Tunisie : la guerre froide entre Béji Caïd Essebsi et Youssef Chahed
Rien ne va plus entre Carthage et la Kasbah. La crise au plus haut sommet de l’État s’étale désormais sur la place publique. Comment en est-on arrivé là ? Et de quelle manière en sortir ?
Des mois de silence. Et une déclaration fracassante pendant son intervention télévisée le 15 juillet. Béji Caïd Essebsi (BCE) ne nomme pas explicitement son chef de gouvernement, mais la tournure de phrase ne laisse aucune place au doute.

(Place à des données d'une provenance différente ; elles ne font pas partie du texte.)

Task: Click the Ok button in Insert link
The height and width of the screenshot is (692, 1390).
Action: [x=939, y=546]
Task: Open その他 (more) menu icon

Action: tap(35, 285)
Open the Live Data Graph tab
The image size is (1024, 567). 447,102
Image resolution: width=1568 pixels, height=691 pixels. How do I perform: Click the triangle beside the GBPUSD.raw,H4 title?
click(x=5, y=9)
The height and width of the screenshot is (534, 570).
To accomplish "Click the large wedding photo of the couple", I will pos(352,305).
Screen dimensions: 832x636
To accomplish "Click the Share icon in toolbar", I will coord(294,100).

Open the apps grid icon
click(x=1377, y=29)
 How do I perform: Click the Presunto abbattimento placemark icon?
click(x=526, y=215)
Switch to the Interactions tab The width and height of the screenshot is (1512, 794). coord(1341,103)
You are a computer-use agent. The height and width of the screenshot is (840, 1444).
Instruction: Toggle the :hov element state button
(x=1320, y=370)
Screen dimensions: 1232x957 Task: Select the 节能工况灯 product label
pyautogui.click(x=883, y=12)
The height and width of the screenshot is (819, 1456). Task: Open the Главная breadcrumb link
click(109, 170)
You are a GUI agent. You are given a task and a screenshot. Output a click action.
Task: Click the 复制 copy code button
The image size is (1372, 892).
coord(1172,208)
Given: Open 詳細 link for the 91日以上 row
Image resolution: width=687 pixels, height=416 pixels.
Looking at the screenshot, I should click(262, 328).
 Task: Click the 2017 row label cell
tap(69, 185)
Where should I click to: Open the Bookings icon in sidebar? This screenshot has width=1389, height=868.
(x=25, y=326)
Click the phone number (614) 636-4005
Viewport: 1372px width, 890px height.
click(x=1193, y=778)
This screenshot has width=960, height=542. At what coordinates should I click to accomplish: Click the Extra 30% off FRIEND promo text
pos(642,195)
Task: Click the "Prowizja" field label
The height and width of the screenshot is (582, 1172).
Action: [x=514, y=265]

« Quand on n’a pas de soutien politique, on démissionne ou on demande le renouvellement de la confiance à l’Assemblée », tacle le président de la République, qui en quelques mots confirme ce qui n’était plus qu’un secret de polichinelle à Tunis : ses relations avec Youssef Chahed sont devenues glaciales.
Chahed accusé d’avoir fragilisé le système sécuritaire
En privé, le président ne se privait pas ces dernières semaines de manifester son agacement. Le 10 juillet, lors d’une réunion du Conseil de sécurité national, il s’est emporté devant témoins contre le Premier ministre, l’accusant à demi-mot d’être responsable de l’attaque qui a coûté la vie à six agents de la Garde nationale à Ghardimaou (Nord-Ouest).
Béji Caïd Essebsi lui reproche notamment de s’être brouillé avec les ministres de l’Intérieur successifs et de n’avoir pas voulu surseoir, malgré ses conseils, au limogeage de Lotfi Brahem, ministre de l’Intérieur. Dans la foulée de cette éviction, de nouveaux responsables ont été nommés au sein du renseignement et de l’antiterrorisme. Pour le président, Youssef Chahed a fragilisé le système sécuritaire. L’accusation est répétée à l’antenne de Nessma TV.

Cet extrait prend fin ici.